© 2007 by Hib Halverson
No use without permission, All Rights Reserved
More cutting-edge technology is in the LS3 piston and ring package. The piston is a flattop design, cast with a hypereutectic, aluminum/silicon alloy containing traces of copper and nickel. The compression ratio, 10.7:1, is down slightly from 10.87:1 in '05-'07. This piston is the same as the L92's 10.5:1 unit except for a valve relief the truck piston has for additional piston-to-valve clearance required by the L92's variable cam phasing. When the relief is removed, 0.2 compression is gained but, to get higher than 10.7 requires a domed piston, the cost of which was deemed unnecessary considering LS3 met its performance and efficiency goals at 10.7:1.
Ring grooves are machined with a slight upward tilt which was increased by 0.25° for '08. The top ring's tilt disappears as the ring land flexes under the pressure of combustion such that sealing and oil control are optimized. The other two grooves' tilt enhances the ability of the second ring and the oil ring to scrape oil off the cylinder walls. To further improve oil control, the LS3 piston has four holes drilled in its skirt, just below the oil ring groove downwards into its interior. These holes, two adjacent to the major thrust surface and two adjacent to the minor thrust surface, improve oil drainage from below the oil ring.
Surfaces either side of the top ring groove are hard-anodized. The piston skirts are coated with the antifriction polymer introduced on LS6 for MY02. Interestingly, the pistons are installed with -2 micron (-.00008-in or eight hundred-thousandths of an inch) piston-to-bore "clearance"–a slight interference fit. During break-in, some of the coating wears away, leaving a nominal piston-to-bore clearance. LS3 pistons use new wrist pins having tapered inside diameters, an idea straight from the C5R race program and which reduces pin weight with no loss in strength.
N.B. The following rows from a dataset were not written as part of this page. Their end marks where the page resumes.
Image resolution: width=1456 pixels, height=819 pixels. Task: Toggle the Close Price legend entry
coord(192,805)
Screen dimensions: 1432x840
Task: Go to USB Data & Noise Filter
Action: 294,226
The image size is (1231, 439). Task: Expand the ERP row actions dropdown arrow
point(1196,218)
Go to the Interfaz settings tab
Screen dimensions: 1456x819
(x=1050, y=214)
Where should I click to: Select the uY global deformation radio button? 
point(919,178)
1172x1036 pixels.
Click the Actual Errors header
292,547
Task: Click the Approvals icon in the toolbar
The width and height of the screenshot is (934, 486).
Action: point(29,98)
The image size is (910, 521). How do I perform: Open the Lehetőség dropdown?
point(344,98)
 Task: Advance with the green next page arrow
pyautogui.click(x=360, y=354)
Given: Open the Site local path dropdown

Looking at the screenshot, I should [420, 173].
Oil control at high rpm has been a challenge with Gen 3/4 engines. Since 1997, to that end, GM has tried several combinations of crankcase ventilation systems and ring tension. While, for '08, the PCV caries over from LS2; the ring package has, once again, been changed. The top ring is still moly-faced steel and "coin twisted," which means its shape in side view is slightly conical to improve the ring's sealing when under combustion pressure. The second ring remains cast iron with the "Napier" face introduced in MY02 and they both are 1.5-mm. wide with the same tension as before. The oil ring is still three-piece, two rails and an expander, however, to improve oil control, for '08, its tension was increased.
If there's anything GM Powertrain knows well, it's cylinder heads and air flow. GMPT's "ruthless pursuit of power" has paid-off in four different Vette heads since MY97: the original LS1 head, those for LS2 and LS6, the super-trick LS7 head and, now, the LS3.
Like the block design, the Gen 3 SBV8 head was of interest to Chrysler when it was designing its Hemi. While it has different combustion chamber a second spark plug, a Hemi's head borrows from the LS1 casting.
The high-performance, L92 version debuted in 2007 GMC Yukon XLs and Denalis (380hp) and Cadillac Escalades (403hp) and was the source of the casting used for the LS3 head assembly. It's key improvement over the LS1 and LS2/LS6 heads is revision of the intake and exhaust port shapes, volumes and locations. Those changes were influenced by the '06 Z06. In fact, the L92 head was the "first" LS7 head. Part way through development, when the goal was raised to 500hp, that head was set aside and development began on a second, more aggressive design which eventually went on the C6Z's engine.
Later, when a high-performance, 6.2 was needed for premium SUVs; Powertrain put that first LS7 head back on the front burner and, after more development, it went to production for the L92. Shortly thereafter, when the upgrade program for the base engine in America's Sports Car was initiated, GMPT took the L92 casting, added some parts unique to Corvette's performance envelope and used it on the LS3.
While this new head is not a "clean-sheet-of-paper" design, it is a major evolution in Gen 3/4 cylinder head architecture and its effect on performance is profound. There were a multitude of changes which we'll discuss in detail and, for this part of our GMPT visit, the Design Responsibility Engineer (DRE) for Small-Block Cylinder Heads, Lou Oniga, joined John Rydzewski. A "DRE" is a key person on any project at GM. "The buck stops with the DRE," Oniga told us. "If anything goes wrong with their part, it is their responsibility to make it good–casting, machining, assembly, testing, drawing, dimensioning, validation, or field issues, etc. It is the DRE who is responsible. No one else! Humans sometimes make mistakes. That is why most DRE's you meet are such a strange lot. We always worry–we always are concerned that everything we do is as close to perfect as possible."